Moreover, this ‘accidental’ trial only counted 2,300 participants, while competitors Pfizer Inc. (NYSE:PFE)/BioNTech and Moderna Inc. (NASDAQ:MRNA) reported over 90% efficacy for their candidates in trials of over 30,000 participants.
It was also revealed that all 2,300 participants were younger than 55, meaning they were less at risk from experiencing severe symptoms.
Not very transparent
This raised another concern around the lack of transparency by AstraZeneca, which did not disclose the details of this trial in Monday’s announcement with all the results.
“Given the disparity of the point estimates, we do think there is likely to be a real difference in efficacy between the two dosing regimens, but this can’t be proven until further data is accumulated to narrow these confidence intervals around the ‘true’ efficacy value,” analysts at Shore Capital noted.
“We are further evaluating the data and will work with regulators on the best approach for further evaluation,” a spokesperson told Proactive.
“This would add to data from existing trials which are currently being prepared for regulatory submission.”
In fact, chief executive Pascal Soriot told Bloomberg the pharma giant is mulling undertaking a new trial to confirm the efficacy rate, though this is not expected to cause delays to UK and EU approval.
The UK government, which has pre-ordered 100mln doses of the vaccine, has asked the medicines regulator to analyse whether the Oxford vaccine can get temporary authorisation, though it is still subject to the European authorities approval until Brexit takes place in January.

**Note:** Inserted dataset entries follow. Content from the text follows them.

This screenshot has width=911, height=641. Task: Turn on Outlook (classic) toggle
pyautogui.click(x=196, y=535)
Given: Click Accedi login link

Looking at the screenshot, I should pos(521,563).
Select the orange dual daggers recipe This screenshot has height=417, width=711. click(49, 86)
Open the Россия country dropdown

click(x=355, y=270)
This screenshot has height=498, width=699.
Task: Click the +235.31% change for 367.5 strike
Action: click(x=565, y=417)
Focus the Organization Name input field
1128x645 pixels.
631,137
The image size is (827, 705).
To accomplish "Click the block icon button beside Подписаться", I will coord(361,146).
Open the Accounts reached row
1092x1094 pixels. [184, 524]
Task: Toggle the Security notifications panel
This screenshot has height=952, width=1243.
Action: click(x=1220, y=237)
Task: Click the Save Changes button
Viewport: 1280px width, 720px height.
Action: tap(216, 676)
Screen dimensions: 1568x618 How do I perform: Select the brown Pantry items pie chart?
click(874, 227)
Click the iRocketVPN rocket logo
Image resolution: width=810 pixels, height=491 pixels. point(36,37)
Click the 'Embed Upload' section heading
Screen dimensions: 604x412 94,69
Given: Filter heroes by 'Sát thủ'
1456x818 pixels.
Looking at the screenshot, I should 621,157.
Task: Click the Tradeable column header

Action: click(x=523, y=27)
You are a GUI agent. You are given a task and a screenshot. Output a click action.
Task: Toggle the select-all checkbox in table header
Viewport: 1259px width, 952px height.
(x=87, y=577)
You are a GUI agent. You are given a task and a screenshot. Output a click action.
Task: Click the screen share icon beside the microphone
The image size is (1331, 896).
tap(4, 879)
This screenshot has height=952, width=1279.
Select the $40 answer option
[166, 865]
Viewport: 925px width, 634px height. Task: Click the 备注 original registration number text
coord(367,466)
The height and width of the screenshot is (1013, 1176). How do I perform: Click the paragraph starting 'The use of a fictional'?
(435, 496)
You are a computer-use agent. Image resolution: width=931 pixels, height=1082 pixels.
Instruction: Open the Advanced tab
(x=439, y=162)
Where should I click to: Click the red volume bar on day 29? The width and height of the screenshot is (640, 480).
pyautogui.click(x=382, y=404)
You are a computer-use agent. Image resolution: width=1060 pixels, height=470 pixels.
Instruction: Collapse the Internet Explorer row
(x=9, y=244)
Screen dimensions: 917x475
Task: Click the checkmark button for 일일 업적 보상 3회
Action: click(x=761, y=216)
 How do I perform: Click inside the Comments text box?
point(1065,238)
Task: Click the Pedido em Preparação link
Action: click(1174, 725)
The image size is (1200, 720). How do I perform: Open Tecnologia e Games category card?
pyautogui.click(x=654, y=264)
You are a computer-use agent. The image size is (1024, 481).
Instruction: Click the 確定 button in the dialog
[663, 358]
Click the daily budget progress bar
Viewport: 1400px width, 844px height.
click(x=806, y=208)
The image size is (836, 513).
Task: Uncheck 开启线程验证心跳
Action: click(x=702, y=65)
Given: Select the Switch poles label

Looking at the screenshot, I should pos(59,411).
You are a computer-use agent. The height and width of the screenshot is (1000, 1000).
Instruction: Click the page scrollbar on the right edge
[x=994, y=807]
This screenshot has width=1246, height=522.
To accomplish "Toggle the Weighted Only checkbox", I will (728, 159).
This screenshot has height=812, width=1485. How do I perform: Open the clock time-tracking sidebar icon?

Questions over US approval
Meanwhile, members of the scientific community have said the Food and Drug Administration is unlikely to issue approval with the current data, especially since the trials didn’t take place in the US.
John LaMattina, former senior executive at Pfizer, said it is “hard to believe” that the US authorities will issue an emergency use approval.
AstraZeneca and the University of Oxford have defended their vaccine because the lowest efficacy rate of 62% is still higher than the 50% required by the World Health Organisation and the US Food and Drug Administration, while there were no cases of severe COVID-19 or hospitalisations.
“When taken in totality, we think it’s fair to say that AZD1222 [the vaccine] hasn’t produced any concerning safety signals linked to the vaccine (although we await the full data) and that it is efficacious to some degree,” ShoreCap said.
“It is clear that evidence of a potentially more effective dosing regimen needs to be investigated and confirmed, given it wouldn’t be sensible to ignore an opportunity to possibly increase the vaccine efficacy to around 90% at a lower dose.”
“Similarly, even if you believed the half dose/full dose regimen was truly more efficacious, it wouldn’t be sensible to offer people the half dose/full dose regimen, without actually knowing how efficacious it is, as this is clearly a big factor in deciding which (if any) vaccine an individual would choose if given a choice (especially as there was no-one studied over the age of 55 in the half dose/full dose arm).”
Shares in the firm dipped 1% to 7,680p on Friday afternoon, having shed 8% over the week.